● AIM OF THE TASK
How many of the lines below contain the string "pixels"? Reply with the number alone.

● EXTRACTED INFORMATION
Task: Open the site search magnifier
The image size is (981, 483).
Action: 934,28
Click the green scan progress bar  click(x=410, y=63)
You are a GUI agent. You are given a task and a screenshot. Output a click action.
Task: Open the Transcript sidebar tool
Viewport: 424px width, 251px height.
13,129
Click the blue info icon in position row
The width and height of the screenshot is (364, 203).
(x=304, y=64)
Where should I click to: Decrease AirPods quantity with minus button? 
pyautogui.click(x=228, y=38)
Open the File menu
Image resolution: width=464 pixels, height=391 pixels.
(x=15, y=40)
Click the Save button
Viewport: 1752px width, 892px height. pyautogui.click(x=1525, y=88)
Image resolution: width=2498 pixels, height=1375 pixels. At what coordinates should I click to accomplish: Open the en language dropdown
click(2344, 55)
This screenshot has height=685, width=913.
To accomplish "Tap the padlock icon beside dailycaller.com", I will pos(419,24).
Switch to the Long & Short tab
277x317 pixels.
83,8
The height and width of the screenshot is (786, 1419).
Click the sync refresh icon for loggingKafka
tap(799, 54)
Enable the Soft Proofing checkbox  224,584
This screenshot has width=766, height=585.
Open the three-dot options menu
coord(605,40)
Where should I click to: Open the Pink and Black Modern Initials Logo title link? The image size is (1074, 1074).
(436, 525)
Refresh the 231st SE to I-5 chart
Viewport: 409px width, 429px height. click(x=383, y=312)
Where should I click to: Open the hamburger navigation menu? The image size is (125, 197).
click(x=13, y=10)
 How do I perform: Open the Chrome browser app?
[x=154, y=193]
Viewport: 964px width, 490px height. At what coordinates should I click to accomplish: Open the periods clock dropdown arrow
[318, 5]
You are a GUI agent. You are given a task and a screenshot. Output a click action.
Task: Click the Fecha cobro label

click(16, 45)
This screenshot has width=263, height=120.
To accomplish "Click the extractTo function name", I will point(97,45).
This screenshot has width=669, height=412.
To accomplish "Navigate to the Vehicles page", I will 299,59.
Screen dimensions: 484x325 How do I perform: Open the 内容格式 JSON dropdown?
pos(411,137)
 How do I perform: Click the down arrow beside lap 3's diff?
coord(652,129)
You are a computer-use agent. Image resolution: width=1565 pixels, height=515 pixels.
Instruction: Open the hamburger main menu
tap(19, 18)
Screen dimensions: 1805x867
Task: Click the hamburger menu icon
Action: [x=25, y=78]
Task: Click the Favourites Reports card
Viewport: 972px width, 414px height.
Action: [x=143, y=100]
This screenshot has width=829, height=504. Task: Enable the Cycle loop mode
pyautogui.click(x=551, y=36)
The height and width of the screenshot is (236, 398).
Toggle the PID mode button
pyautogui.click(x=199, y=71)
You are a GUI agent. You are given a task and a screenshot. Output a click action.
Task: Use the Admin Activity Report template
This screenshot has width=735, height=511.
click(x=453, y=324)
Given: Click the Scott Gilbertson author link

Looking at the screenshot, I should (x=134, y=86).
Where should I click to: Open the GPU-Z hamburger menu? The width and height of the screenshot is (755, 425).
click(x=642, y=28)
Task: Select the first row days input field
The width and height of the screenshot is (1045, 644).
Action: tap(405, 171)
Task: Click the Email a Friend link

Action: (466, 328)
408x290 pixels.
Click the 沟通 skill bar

● TASK ANSWER
5